In it, Springsteen plays a working class automobile mechanic with an attractive, married, very well-to-do, mostly unseen female customer who brings her vintage Ford Thunderbird in for frequent servicing, always requesting that he does the work. She leaves a small bunch of keys with him when she leaves in her car, possibly including house keys implying that she wishes to start an affair with him, but declines his offer to bring the car out to her house when it is ready. Later that night, he drives the car up to her mansion high in the hills above the city. He looks to a second floor window with the light on and is about to ring the bell, when he thinks better of it and drops her keys in the mailbox next to the door. He smiles wistfully and walks away down towards the city lights below.
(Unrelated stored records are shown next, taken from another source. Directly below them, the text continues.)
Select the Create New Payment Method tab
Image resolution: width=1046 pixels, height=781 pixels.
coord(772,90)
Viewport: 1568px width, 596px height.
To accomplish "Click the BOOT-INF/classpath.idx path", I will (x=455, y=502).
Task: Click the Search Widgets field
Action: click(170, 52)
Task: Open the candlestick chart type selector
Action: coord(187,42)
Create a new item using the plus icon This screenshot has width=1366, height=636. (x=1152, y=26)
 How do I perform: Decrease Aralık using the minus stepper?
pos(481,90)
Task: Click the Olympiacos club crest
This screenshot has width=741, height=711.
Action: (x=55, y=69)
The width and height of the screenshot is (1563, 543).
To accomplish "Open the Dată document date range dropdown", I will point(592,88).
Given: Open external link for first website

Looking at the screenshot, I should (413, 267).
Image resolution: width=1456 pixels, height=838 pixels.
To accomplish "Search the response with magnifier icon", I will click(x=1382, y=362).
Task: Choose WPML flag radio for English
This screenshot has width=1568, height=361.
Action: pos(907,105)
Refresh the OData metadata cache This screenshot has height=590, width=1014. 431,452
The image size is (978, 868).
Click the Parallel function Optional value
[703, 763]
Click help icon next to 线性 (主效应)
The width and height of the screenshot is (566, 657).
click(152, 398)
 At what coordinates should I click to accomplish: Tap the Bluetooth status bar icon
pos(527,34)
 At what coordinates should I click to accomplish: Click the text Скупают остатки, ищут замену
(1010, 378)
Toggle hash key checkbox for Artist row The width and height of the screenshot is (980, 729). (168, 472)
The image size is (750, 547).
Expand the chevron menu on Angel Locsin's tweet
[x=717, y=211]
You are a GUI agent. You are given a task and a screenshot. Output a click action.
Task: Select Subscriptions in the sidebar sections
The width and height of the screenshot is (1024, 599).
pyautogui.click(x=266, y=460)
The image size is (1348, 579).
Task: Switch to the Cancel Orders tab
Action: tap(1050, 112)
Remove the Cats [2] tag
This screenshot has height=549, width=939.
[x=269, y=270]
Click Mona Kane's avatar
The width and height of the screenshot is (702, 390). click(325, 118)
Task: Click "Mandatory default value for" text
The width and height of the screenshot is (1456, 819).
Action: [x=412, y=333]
The video began airing in mid-April, received extensive MTV airplay, and later in the year won the MTV Video Music Award for Best Male Video.

==Track listing==
1. "I'm on Fire" – 2:36
2. "Johnny Bye Bye" (Springsteen, Chuck Berry) – 1:50

==Personnel==
According to authors Philippe Margotin and Jean-Michel Guesdon, and the album's liner notes:

- Bruce Springsteen – vocals, guitar
- Roy Bittan – synthesizer
- Max Weinberg – drums

==Charts==

===Weekly charts===

Weekly chart performance for "I'm on Fire"
| Chart (1985–1986) | Peak position |
|---|---|
| Australia (Kent Music Report) | 12 |
| Austria (Ö3 Austria Top 40) | 10 |
| Belgium (Ultratop 50 Flanders) | 1 |
| Canada Top Singles (RPM) | 12 |
| Canada Adult Contemporary (RPM) | 18 |
| Europe (European Hot 100 Singles) with "Born in the U.S.A." | 5 |
| Finland (Suomen virallinen lista) | 9 |
| Ireland (IRMA) with "Born in the U.S.A." | 1 |
| Italy (Musica e Dischi) | 13 |
| Netherlands (Dutch Top 40) | 1 |
| Netherlands (Single Top 100) | 1 |
| New Zealand (Recorded Music NZ) | 10 |
| Sweden (Sverigetopplistan) | 20 |
| Switzerland (Schweizer Hitparade) | 15 |
| UK Singles (Official Charts) with "Born in the U.S.A." | 5 |
| US Billboard Hot 100 | 6 |
| US Adult Contemporary (Billboard) | 6 |
| US Cash Box Hot 100 | 8 |
| West Germany (GfK) | 16 |

===Year-end charts===

Year-end chart performance for "I'm on Fire"
| Chart (1985) | Position |
|---|---|
| Australia (Kent Music Report) | 86 |
| Belgium (Ultratop) | 25 |
| Canada Top Singles (RPM) | 90 |
| Netherlands (Dutch Top 40) | 13 |
| Netherlands (Single Top 100) | 9 |
| US Billboard Hot 100 | 82 |
| US Adult Contemporary (Billboard) | 42 |
| West Germany (Media Control) | 60 |

==Certifications==

Certifications for "I'm on Fire"
| Region | Certification | Certified units/sales |
| Denmark (IFPI Danmark) | Platinum | 90,000^{‡} |
| Germany (BVMI) | Gold | 250,000^{‡} |
| Italy (FIMI) | Platinum | 100,000^{‡} |
| New Zealand (RMNZ) | 5× Platinum | 150,000^{‡} |
| Spain (Promusicae) | Gold | 30,000^{‡} |
| United Kingdom (BPI) | Platinum | 600,000^{‡} |
| United States (RIAA) | 2× Platinum | 2,000,000^{‡} |
^{‡} Sales+streaming figures based on certification alone.